_PROBLEM_
Repeat, exactly and alone, every line from the line that contains "This screenshot has height=900, width=1200." to the end of the entries.

_MATERIAL FOR THIS EXERCISE_
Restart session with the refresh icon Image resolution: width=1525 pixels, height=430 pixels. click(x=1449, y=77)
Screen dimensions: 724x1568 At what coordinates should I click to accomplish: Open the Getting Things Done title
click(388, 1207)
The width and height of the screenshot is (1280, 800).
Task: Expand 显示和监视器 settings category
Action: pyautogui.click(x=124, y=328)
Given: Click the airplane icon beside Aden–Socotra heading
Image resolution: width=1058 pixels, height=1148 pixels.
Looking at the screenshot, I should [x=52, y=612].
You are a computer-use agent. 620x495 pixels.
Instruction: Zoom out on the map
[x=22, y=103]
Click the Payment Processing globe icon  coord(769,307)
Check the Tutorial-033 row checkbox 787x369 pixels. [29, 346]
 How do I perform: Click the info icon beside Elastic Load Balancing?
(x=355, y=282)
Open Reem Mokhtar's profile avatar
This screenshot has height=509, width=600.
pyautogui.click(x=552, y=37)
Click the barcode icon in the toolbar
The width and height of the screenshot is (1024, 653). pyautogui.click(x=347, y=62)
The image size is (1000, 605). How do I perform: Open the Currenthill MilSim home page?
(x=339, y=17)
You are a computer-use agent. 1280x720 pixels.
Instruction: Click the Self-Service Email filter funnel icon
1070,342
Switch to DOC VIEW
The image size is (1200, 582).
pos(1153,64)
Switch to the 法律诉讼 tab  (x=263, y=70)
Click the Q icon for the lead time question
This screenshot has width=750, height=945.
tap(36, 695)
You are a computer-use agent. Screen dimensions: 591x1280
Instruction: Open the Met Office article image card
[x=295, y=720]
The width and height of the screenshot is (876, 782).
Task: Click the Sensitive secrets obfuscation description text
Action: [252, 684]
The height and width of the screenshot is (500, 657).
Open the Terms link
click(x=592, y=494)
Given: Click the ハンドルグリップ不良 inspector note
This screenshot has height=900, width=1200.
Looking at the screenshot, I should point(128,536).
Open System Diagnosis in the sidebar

_TASK OUTPUT_
This screenshot has height=900, width=1200.
Looking at the screenshot, I should point(128,536).
Open System Diagnosis in the sidebar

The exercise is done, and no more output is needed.